Over 1,000 Afghans may be relocated to DR Congo under US-led talks
They spent years working alongside American forces and organisations during two decades of war in Afghanistan. Now, more than a thousand of those Afghans may find themselves resettled not in the United States they were promised, but in the Democratic Republic of the Congo — a country grappling with its own deep-rooted security challenges.
The Trump administration is weighing a plan to transfer approximately 1,100 Afghan nationals currently housed in Qatar to the DRC, as Washington seeks a workaround for a U.S. visa pipeline that has ground to a near-halt following policy changes introduced in 2025.
Shawn VanDiver, who leads the advocacy group #AfghanEvac, confirmed that U.S. officials had briefed him on the proposal. He was blunt in his assessment, describing the idea as “unacceptable” and pointing to the persistent security situation in Congo as a central concern.
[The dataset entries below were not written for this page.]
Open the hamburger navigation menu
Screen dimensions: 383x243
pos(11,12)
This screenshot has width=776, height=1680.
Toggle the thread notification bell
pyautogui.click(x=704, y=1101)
The Afghans in question were transferred to Qatar specifically to complete immigration procedures for entry into the United States. Many had direct ties to U.S.-backed organisations during the war, while others have family members already living in America. Despite years of waiting since the 2021 U.S. withdrawal from Afghanistan, their cases have remained in limbo. A federal judge ruled earlier this year that restrictions placed on certain Afghan visa processes were unlawful, yet processing has remained largely stalled regardless.
A U.S. State Department spokesperson told Reuters that relocating Afghans to a third country “would be a positive solution that would give them a chance to start a new life outside of Afghanistan,” though the official stopped short of confirming whether the DRC had been formally selected.
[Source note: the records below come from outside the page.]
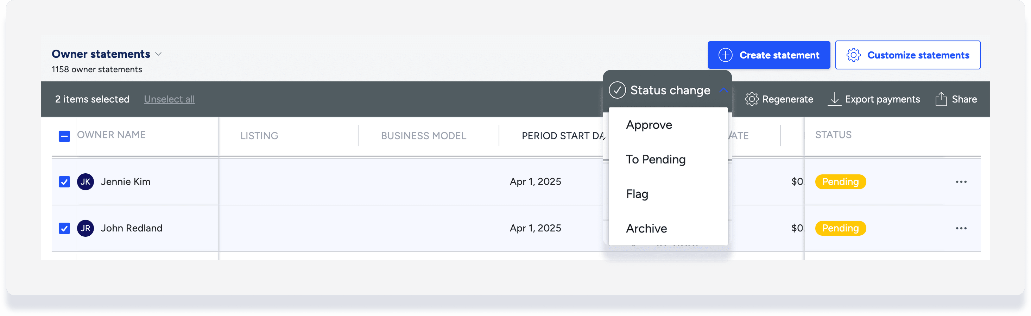Uncheck the Jennie Kim row checkbox

(x=64, y=182)
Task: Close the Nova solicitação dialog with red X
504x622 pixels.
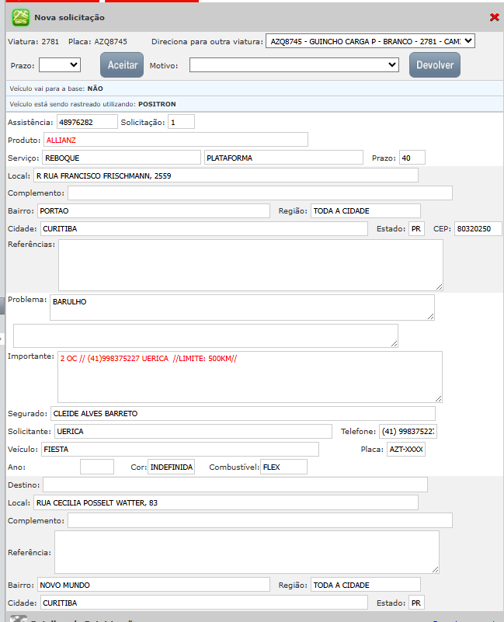Action: pyautogui.click(x=494, y=17)
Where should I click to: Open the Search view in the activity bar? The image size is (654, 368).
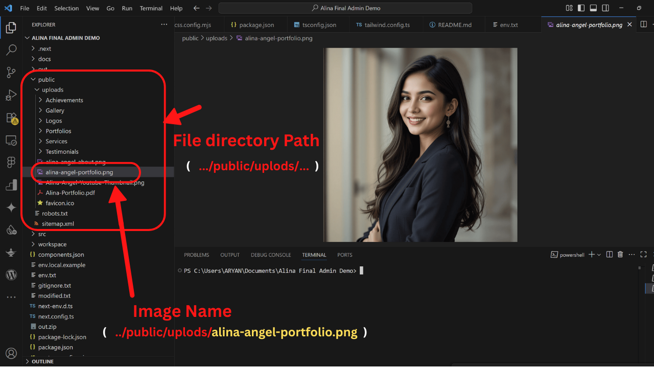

The relocation proposal does not exist in isolation. It sits within a rapidly expanding web of U.S.–DRC agreements that have redrawn the diplomatic relationship between Washington and Kinshasa in recent months. At the centre of that relationship is a Strategic Partnership Agreement focused on the DRC’s vast critical minerals sector, covering resources such as cobalt and copper that Washington views as essential to countering China’s dominance in global supply chains.
In February 2026, the two governments convened the inaugural Joint Steering Committee meeting in Washington, formally activating cooperation under the framework. A joint statement from the session made the commercial ambitions clear: “U.S. companies will receive preferential access to these assets… creating the conditions necessary for meaningful investment in the DRC’s critical minerals sector.”
Running parallel to the minerals deal, the DRC also agreed to accept third-country nationals deported from the United States — an arrangement that has already moved from paper to practice. Fifteen South American nationals deported from the U.S. arrived in Kinshasa on April 17, marking the first confirmed implementation of that agreement, according to Al Jazeera. The move is part of a wider U.S. push to establish third-country deportation arrangements across Africa, with similar agreements reportedly involving Eswatini, Uganda, Ghana and Kenya.
For Kinshasa, the breadth of these discussions signals an expanding role in U.S. foreign policy that now stretches well beyond economics into migration and humanitarian affairs. For the Afghans in Qatar, it raises the prospect of an outcome far removed from what they were led to expect — and, for advocates like VanDiver, one that raises urgent questions about the obligations Washington owes to those who served alongside it.